Russell King - ARM Linux linux at armlinux.org.uk
Mon May 23 14:07:38 PDT 2016


On Mon, May 23, 2016 at 05:59:37PM -0300, Fabio Estevam wrote:
> On Mon, May 23, 2016 at 5:23 PM, Rafael J. Wysocki <rafael at kernel.org> wrote:
> > For one, if that platform is not capable of raising interrupts for IRQ
> > works, I'm not sure why arch_irq_work_has_interrupt() returns true on
> > it.
> 
> It returns true because the kernel was built with CONFIG_SMP=y.
> 
> On ARM we have:
> 
> static inline bool arch_irq_work_has_interrupt(void)
> {
>     return is_smp();
> }
> 
> and then:
> 
> static inline bool is_smp(void)
> {
> #ifndef CONFIG_SMP
>     return false;
> #elif defined(CONFIG_SMP_ON_UP)
>     extern unsigned int smp_on_up;
>     return !!smp_on_up;
> #else
>     return true;
> #endif
> }
> 
> So if CONFIG_SMP=y,  is_smp() returns 1.
> 
> As I mentioned before, the reboot problem does not happen with CONFIG_SMP=n.

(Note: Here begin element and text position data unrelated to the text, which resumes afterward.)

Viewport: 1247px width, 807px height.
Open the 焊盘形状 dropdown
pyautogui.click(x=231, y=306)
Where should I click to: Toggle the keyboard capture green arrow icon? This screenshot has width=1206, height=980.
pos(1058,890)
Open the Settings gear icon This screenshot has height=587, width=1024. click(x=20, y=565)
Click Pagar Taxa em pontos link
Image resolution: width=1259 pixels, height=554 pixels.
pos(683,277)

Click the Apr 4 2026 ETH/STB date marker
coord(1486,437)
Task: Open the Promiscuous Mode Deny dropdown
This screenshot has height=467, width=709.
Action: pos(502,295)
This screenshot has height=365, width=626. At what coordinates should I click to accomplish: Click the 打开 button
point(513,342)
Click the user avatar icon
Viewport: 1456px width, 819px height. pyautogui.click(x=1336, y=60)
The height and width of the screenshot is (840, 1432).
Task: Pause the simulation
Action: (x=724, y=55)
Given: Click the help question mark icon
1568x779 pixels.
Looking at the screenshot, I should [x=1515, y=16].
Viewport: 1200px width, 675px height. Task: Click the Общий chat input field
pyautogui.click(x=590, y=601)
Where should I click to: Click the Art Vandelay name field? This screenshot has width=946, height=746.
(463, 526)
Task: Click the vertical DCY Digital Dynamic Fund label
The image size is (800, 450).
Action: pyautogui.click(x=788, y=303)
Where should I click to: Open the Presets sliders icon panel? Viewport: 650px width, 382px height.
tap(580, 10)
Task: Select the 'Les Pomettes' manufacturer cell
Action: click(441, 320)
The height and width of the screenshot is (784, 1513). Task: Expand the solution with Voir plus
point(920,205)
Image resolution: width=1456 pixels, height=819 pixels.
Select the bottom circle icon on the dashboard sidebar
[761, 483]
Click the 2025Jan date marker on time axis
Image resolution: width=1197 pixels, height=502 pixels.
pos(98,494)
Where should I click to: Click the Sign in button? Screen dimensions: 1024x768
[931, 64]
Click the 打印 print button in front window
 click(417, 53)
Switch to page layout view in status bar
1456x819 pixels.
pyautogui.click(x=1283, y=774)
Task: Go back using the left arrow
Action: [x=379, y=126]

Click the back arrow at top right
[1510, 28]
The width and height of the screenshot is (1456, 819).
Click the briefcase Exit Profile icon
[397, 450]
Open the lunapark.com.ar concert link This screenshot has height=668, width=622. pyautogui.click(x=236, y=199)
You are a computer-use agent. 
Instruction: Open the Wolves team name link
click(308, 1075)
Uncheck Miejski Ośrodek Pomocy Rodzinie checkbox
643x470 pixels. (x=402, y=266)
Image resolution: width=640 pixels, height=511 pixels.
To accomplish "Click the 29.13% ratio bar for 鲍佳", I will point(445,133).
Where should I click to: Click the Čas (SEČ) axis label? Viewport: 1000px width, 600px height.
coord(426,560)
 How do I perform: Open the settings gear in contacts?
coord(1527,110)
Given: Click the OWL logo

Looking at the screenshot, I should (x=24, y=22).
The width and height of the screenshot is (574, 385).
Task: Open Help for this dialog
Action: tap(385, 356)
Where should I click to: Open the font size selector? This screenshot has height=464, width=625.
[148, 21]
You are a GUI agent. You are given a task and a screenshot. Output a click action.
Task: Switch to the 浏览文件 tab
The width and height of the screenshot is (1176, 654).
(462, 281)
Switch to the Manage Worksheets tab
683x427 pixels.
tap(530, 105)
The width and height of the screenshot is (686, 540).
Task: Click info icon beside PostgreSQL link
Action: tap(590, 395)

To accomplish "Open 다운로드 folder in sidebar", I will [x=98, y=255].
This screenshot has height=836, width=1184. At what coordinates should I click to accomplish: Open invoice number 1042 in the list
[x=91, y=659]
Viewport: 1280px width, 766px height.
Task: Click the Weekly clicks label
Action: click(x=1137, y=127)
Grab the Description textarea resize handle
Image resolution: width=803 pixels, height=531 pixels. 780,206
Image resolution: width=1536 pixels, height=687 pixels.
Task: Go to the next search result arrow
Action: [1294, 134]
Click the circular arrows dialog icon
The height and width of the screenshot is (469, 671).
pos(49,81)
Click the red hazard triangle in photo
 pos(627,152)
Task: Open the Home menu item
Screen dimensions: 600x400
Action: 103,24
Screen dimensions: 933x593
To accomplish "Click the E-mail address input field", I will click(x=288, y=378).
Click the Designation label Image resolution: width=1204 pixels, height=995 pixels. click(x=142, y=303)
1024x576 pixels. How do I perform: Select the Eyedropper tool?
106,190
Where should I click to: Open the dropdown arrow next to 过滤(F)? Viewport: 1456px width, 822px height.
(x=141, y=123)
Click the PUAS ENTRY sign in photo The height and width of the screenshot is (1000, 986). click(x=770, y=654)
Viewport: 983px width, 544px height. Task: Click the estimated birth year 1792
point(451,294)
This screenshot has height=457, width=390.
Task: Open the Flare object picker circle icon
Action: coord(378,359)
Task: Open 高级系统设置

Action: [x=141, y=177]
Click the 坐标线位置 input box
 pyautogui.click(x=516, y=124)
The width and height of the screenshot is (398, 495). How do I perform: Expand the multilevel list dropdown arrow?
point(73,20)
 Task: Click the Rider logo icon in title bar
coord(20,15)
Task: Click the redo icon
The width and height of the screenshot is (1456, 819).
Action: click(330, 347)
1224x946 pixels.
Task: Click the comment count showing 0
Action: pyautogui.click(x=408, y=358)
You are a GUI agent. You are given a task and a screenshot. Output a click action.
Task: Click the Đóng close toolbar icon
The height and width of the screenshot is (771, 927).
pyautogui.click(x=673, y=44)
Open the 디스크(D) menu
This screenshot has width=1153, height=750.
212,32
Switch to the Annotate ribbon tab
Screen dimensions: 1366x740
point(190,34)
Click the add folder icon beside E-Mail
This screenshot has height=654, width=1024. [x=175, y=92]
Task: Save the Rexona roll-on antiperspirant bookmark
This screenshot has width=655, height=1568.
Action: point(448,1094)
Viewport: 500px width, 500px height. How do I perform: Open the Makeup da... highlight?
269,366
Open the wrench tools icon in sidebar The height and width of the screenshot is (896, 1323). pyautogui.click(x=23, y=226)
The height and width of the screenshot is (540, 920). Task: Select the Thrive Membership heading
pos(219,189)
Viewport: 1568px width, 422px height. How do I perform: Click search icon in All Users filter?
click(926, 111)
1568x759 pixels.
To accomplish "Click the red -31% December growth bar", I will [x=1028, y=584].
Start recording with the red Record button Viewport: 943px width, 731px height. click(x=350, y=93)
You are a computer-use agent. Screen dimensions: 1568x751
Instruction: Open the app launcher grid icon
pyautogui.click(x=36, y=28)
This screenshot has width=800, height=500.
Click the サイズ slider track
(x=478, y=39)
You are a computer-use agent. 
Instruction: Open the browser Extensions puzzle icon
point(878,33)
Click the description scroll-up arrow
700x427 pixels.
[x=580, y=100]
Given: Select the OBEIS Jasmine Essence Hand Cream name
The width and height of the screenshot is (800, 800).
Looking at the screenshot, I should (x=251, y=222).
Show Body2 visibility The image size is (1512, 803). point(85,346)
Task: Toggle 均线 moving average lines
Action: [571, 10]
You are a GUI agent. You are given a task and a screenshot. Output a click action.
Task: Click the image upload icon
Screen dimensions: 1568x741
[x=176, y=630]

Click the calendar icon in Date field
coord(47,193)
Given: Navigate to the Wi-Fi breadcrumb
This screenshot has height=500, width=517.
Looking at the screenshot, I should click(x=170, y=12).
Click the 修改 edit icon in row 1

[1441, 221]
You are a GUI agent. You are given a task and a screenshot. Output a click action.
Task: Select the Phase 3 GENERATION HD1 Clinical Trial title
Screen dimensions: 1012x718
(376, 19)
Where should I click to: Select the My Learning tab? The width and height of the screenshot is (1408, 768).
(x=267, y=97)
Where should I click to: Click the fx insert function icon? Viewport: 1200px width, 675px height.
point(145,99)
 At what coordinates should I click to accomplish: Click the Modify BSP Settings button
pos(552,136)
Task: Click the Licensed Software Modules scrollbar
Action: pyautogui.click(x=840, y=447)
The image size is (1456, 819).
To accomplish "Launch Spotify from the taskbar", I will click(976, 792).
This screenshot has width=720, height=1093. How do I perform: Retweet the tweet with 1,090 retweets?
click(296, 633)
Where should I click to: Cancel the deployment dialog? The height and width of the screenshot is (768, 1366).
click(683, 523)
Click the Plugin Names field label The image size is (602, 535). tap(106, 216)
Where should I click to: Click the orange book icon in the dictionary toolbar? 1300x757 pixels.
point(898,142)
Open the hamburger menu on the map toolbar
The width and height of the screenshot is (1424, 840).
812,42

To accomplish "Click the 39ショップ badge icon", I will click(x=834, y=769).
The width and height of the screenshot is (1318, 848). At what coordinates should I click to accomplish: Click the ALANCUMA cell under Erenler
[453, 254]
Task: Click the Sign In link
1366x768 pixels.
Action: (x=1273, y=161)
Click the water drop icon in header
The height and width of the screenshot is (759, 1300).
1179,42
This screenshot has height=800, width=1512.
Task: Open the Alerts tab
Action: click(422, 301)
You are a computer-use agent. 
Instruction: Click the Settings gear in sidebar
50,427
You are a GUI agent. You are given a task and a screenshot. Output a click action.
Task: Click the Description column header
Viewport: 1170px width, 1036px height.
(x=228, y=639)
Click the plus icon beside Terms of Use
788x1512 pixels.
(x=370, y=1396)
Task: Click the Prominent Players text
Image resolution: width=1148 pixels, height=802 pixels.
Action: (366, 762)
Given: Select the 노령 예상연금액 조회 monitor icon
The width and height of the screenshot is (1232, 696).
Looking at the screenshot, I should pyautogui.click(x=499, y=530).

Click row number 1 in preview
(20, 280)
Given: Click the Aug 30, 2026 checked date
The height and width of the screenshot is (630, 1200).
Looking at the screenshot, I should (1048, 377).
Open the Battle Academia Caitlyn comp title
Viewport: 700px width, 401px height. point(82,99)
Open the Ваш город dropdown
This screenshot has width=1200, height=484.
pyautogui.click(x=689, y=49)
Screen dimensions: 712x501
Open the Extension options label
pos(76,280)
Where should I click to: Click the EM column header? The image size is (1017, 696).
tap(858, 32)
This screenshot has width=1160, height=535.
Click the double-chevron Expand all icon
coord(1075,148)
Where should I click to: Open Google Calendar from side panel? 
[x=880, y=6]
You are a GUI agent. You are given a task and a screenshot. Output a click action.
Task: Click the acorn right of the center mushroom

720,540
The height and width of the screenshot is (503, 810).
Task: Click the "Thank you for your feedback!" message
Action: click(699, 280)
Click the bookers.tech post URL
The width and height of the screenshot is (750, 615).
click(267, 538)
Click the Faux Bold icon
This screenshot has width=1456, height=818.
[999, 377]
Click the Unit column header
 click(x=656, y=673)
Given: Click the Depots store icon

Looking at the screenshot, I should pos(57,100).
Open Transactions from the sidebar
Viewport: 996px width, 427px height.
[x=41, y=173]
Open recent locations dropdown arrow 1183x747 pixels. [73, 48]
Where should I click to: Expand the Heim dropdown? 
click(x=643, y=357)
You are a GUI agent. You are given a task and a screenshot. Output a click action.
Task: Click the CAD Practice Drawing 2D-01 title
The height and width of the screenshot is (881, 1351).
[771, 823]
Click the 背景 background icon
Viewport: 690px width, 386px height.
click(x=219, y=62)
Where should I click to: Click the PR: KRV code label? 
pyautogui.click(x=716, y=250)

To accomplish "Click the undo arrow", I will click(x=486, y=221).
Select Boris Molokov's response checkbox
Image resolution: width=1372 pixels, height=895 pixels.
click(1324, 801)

Read the code again.  There's three states:

1. CONFIG_SMP=n - it always returns false.
2. CONFIG_SMP=y, CONFIG_SMP_ON_UP=n - it always returns true.  Such a
   kernel can _only_ be run on SMP capable systems.
3. CONFIG_SMP=y, CONFIG_SMP_ON_UP=y - it returns depending on whether
   we detect that the CPU is SMP capable.